Only the line containing "The width and" and the lines after it, through the end of the data below, are to be returned, each exactly as it stands.

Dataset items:
***

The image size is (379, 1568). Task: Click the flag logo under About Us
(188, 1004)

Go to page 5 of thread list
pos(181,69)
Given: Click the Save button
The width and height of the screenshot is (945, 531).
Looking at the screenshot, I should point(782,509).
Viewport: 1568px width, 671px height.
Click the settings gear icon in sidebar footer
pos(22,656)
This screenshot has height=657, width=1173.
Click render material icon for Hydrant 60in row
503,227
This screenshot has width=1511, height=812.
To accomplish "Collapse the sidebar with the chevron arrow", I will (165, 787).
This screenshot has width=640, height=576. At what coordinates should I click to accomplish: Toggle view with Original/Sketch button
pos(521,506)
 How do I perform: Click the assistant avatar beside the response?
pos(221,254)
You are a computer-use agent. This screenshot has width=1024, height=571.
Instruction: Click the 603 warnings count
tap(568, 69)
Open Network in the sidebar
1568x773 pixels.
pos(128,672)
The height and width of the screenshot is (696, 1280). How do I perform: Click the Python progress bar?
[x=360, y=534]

***

**Exercise response:**
The width and height of the screenshot is (945, 531).
Looking at the screenshot, I should point(782,509).
Viewport: 1568px width, 671px height.
Click the settings gear icon in sidebar footer
pos(22,656)
This screenshot has height=657, width=1173.
Click render material icon for Hydrant 60in row
503,227
This screenshot has width=1511, height=812.
To accomplish "Collapse the sidebar with the chevron arrow", I will (165, 787).
This screenshot has width=640, height=576. At what coordinates should I click to accomplish: Toggle view with Original/Sketch button
pos(521,506)
 How do I perform: Click the assistant avatar beside the response?
pos(221,254)
You are a computer-use agent. This screenshot has width=1024, height=571.
Instruction: Click the 603 warnings count
tap(568, 69)
Open Network in the sidebar
1568x773 pixels.
pos(128,672)
The height and width of the screenshot is (696, 1280). How do I perform: Click the Python progress bar?
[x=360, y=534]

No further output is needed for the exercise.